▶ _Assignment_
Scan the entries below for the string "mijn" and copy every line where it turns up.

▶ _Supplied records_
= = = =
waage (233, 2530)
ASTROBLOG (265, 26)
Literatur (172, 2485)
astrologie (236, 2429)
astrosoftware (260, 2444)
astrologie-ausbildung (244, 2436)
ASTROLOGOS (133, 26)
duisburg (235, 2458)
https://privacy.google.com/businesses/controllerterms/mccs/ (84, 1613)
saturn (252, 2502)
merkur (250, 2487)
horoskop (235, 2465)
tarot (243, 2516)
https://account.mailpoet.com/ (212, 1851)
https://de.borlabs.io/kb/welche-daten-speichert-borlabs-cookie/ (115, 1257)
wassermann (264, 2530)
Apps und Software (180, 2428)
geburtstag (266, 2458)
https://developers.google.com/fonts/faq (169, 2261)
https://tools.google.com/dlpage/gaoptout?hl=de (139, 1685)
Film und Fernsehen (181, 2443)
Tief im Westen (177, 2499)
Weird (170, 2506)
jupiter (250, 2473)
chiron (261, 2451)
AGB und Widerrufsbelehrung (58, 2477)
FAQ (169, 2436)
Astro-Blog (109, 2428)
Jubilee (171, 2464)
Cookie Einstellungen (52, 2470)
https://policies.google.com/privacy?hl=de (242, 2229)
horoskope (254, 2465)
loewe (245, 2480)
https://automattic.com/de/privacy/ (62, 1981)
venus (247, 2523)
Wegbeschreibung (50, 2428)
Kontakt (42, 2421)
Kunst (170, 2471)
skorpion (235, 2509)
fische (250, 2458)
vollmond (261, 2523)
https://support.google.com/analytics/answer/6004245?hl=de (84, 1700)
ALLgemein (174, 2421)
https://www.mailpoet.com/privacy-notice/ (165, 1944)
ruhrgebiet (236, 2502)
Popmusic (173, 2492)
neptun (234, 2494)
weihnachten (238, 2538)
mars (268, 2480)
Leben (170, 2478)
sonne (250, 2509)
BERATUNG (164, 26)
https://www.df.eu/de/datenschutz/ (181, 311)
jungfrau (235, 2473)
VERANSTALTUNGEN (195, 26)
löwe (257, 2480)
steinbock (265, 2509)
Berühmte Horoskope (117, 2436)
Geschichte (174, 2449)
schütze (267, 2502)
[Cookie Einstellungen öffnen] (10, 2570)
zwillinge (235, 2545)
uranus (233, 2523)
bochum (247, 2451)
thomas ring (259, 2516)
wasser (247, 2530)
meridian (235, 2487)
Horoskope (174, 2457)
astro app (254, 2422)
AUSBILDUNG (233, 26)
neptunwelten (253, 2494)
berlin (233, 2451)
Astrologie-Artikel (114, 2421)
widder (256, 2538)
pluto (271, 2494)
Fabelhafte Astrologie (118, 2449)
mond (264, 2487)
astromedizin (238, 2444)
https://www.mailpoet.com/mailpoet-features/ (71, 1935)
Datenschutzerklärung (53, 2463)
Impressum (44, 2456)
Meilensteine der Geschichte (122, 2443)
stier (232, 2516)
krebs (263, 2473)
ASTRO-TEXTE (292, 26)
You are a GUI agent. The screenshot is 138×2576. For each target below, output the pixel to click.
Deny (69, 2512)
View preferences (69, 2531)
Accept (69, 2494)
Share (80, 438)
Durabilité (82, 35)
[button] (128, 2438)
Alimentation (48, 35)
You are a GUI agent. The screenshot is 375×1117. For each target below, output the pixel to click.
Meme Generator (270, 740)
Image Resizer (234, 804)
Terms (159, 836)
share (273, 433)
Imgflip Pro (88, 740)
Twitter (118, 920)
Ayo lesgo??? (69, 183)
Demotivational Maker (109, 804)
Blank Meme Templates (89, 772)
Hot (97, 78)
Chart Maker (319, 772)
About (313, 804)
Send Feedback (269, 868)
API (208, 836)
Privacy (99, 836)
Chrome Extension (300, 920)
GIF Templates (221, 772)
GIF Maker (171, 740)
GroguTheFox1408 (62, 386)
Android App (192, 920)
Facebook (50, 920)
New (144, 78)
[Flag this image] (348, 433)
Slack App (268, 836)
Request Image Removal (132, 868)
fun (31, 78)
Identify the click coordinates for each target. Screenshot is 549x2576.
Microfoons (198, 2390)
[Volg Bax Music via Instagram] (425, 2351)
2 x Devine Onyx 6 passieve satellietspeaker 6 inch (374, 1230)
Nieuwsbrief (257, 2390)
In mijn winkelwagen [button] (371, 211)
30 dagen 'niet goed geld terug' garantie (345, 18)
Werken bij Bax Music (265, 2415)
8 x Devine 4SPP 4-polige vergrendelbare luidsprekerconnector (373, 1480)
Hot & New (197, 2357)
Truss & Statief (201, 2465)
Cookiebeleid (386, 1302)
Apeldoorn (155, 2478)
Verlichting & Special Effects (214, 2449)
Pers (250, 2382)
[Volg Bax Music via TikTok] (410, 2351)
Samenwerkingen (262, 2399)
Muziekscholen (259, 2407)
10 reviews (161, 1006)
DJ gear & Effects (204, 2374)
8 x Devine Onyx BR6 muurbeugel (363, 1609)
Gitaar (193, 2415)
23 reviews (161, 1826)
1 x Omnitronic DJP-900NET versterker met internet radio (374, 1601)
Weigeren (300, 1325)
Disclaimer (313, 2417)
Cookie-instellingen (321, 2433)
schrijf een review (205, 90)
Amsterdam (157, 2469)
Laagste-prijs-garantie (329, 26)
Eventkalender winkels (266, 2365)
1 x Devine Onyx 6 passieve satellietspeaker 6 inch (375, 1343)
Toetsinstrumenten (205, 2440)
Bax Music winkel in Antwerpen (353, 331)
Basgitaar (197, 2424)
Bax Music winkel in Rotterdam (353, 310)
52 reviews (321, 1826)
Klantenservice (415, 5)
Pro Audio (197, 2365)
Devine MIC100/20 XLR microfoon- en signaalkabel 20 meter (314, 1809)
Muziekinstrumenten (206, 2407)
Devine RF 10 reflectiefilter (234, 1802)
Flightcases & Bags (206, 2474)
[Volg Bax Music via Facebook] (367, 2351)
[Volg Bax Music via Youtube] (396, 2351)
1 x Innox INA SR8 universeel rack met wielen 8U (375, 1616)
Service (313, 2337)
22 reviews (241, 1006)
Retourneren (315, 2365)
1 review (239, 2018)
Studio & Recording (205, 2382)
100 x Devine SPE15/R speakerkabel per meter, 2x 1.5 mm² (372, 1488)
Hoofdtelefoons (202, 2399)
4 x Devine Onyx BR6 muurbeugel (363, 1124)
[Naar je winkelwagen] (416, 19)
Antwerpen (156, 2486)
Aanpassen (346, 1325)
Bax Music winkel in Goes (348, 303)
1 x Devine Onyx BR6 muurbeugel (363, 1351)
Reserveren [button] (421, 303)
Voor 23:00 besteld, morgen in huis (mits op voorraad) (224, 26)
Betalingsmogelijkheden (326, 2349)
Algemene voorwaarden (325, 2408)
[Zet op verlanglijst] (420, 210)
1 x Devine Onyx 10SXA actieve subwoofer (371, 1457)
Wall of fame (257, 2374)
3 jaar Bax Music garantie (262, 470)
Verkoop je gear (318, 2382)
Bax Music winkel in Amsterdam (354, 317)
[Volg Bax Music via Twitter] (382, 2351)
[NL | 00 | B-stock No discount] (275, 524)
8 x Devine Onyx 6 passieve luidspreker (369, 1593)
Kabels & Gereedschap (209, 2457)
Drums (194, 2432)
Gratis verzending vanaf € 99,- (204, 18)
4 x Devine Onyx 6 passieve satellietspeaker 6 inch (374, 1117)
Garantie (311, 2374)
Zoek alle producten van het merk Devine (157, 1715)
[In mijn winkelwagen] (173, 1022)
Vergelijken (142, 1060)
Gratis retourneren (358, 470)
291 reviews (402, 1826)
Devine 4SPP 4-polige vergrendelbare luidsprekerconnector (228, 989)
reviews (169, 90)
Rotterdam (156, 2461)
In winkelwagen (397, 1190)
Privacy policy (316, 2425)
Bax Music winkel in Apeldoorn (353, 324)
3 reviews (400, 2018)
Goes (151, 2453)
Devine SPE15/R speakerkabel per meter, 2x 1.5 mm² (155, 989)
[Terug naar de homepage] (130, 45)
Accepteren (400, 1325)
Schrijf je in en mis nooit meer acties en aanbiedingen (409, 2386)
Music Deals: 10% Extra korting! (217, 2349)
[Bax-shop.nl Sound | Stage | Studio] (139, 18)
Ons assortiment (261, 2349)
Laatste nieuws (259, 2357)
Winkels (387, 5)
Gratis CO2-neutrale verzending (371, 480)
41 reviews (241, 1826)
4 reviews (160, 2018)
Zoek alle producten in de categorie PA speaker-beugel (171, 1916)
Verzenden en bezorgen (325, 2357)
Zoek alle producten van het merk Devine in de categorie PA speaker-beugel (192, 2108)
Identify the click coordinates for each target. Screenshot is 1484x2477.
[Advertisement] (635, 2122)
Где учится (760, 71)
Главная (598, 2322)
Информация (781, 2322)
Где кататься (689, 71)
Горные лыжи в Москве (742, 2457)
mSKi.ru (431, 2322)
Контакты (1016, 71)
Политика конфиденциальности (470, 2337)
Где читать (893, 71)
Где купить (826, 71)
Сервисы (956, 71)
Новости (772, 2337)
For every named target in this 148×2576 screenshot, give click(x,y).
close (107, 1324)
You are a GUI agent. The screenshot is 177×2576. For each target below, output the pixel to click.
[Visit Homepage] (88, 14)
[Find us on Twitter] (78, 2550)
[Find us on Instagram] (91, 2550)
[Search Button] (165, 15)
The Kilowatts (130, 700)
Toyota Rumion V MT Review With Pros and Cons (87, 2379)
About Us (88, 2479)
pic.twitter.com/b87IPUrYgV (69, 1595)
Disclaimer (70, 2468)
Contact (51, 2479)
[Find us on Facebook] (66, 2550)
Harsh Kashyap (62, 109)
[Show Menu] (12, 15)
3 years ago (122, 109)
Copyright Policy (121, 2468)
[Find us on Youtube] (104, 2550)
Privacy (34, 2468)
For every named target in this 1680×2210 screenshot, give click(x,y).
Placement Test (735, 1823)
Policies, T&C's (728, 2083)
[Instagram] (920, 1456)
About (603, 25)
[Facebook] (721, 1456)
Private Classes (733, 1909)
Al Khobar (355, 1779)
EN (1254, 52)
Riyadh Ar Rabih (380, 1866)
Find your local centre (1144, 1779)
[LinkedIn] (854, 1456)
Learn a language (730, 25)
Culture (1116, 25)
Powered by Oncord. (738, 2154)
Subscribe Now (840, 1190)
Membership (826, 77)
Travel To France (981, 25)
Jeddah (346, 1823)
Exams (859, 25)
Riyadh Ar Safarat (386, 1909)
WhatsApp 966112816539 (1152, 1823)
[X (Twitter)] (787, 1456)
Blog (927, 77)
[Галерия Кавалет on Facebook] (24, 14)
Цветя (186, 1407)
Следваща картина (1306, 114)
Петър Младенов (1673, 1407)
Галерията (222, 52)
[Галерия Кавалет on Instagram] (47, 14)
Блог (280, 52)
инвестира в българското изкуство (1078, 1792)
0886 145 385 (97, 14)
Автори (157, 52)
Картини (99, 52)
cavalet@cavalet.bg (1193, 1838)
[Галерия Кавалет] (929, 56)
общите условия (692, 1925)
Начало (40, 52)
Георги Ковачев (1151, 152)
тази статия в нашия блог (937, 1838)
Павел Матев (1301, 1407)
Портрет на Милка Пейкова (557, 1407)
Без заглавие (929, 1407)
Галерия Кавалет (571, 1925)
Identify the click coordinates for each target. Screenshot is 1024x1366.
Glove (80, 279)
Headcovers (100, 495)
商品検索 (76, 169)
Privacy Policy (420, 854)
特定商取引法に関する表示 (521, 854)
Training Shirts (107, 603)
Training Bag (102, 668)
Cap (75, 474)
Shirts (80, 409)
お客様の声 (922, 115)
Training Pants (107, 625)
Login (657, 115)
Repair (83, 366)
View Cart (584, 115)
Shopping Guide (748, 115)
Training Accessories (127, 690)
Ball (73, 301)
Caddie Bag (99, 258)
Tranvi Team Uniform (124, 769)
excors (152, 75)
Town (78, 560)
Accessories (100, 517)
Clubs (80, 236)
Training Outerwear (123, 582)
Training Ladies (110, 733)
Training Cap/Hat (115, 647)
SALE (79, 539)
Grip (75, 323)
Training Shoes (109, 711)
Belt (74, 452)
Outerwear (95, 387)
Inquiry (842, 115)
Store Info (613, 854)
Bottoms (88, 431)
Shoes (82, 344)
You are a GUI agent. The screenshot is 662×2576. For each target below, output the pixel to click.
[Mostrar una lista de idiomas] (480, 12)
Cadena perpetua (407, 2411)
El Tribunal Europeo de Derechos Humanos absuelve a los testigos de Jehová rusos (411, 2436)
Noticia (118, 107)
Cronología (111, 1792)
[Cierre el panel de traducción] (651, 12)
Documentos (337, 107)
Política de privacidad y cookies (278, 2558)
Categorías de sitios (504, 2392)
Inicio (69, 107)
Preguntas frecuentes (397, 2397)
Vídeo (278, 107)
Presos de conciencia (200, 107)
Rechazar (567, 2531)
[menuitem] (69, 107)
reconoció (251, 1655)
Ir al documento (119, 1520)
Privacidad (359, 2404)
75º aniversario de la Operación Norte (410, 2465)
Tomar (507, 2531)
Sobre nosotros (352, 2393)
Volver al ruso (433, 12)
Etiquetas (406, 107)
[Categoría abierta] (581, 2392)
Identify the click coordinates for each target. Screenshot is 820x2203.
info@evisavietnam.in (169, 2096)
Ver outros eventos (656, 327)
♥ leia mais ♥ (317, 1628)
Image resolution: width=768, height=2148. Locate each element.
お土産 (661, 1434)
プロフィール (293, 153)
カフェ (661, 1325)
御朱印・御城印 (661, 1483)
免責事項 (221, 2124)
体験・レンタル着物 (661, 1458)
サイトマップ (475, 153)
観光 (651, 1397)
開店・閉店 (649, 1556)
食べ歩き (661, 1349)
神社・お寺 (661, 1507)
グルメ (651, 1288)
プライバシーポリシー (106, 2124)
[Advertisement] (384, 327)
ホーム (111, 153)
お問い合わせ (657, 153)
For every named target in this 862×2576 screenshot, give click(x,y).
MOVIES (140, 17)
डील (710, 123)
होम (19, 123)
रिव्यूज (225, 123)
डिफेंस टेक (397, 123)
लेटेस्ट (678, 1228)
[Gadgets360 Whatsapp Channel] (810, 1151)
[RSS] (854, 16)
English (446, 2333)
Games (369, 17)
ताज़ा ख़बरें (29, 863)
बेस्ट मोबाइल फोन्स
= = = =
▶ _Task response_
In mijn winkelwagen [button] (371, 211)
[In mijn winkelwagen] (173, 1022)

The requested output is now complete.